Die angekündigte Ankündigung: In Zukunft werde ich also nicht mehr fremdsprachliche Ausdrücke nutzen, für die es auch ein gängiges deutsches Wort gibt. Die englische Sprache ist in Deutschland wohl zur Hälfte markenrechtlich geschützt. Keine Ahnung, warum man sowas im deutschen Bildungssystem überhaupt noch lehrt.
Achja, ich habe keine grundlegende Abneigung gegen Marken und Patente, ich bin schließlich selbst Markeninhaber, aber Trivialpatente (also die meisten Software-Logik-Patente) und Markenschutz für etablierte Wörter aus dem Sprachgebrauch, egal welchen Landes – das ist in meinen Augen nicht schutzwürdig.
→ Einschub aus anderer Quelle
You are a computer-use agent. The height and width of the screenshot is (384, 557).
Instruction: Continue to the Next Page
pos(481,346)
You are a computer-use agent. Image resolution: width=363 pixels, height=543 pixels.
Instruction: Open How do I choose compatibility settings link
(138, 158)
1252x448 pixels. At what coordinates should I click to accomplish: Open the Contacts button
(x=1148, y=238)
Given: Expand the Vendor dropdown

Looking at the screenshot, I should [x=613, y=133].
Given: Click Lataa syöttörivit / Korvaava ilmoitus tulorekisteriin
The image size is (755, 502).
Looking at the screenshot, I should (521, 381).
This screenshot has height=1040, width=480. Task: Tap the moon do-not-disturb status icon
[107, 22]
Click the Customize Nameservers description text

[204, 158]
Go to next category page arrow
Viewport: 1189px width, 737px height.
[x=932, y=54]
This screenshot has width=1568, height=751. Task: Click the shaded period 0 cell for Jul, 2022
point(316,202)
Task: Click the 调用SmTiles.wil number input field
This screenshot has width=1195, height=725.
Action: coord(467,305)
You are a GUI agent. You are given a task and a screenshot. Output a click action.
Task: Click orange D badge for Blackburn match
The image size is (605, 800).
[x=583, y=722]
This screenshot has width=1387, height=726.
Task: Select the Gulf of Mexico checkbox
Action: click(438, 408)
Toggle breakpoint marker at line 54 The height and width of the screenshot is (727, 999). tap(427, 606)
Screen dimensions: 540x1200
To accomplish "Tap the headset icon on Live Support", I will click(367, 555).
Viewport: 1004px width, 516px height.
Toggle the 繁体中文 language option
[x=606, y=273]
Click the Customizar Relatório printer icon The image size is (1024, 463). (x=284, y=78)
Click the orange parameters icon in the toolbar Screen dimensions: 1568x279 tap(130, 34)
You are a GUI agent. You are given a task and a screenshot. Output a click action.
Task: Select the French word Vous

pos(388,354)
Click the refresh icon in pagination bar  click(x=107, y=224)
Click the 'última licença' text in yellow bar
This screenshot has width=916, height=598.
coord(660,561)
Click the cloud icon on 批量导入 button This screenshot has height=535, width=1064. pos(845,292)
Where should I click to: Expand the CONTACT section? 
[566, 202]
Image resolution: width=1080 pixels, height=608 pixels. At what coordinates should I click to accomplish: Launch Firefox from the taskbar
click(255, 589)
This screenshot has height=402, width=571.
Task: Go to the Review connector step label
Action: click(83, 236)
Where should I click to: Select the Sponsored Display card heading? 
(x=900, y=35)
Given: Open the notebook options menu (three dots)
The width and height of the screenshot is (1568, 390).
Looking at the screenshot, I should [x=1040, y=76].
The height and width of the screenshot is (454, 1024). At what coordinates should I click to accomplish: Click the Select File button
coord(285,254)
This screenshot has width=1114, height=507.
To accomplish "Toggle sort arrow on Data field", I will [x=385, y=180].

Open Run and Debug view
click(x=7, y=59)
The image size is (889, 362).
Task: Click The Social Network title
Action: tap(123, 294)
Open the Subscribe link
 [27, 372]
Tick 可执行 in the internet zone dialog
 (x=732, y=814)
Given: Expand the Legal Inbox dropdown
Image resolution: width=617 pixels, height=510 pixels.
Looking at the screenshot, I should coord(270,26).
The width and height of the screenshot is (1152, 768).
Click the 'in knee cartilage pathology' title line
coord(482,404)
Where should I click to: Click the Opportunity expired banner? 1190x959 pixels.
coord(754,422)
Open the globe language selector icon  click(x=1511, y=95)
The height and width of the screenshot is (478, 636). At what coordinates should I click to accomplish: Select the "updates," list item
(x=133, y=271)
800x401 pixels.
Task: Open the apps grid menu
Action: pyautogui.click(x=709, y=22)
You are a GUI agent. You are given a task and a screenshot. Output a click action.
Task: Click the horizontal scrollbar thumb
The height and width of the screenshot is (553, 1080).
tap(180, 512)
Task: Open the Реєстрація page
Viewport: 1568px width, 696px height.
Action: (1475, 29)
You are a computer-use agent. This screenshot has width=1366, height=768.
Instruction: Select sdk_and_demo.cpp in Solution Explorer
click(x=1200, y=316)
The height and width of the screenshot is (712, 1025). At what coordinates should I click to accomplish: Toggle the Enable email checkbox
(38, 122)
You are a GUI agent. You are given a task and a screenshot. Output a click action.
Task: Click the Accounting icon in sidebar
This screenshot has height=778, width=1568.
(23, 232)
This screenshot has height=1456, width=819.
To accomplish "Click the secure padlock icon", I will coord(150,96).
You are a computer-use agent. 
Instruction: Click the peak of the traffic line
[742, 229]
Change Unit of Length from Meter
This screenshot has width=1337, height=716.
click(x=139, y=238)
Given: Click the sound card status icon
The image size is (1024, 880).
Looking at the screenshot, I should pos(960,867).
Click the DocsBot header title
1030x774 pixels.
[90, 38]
Und erst recht nicht von Firmen, die „Lizenzverwertung“ zu ihrem Geschäftsfeld gemacht haben.
Von der derzeitigen Regierung erhoffe ich mir keine Änderung an dieser Situation – eher eine Verschlimmerung. Na dann, Alles Gute, neues Jahr. Und nicht vergessen, auf die Abwandlung kommt es an.
Januar 3rd, 2006 at 01:40
Wieso unterlassungserklärung unterschrieben? keine lust gehabt vor gericht zu gehen?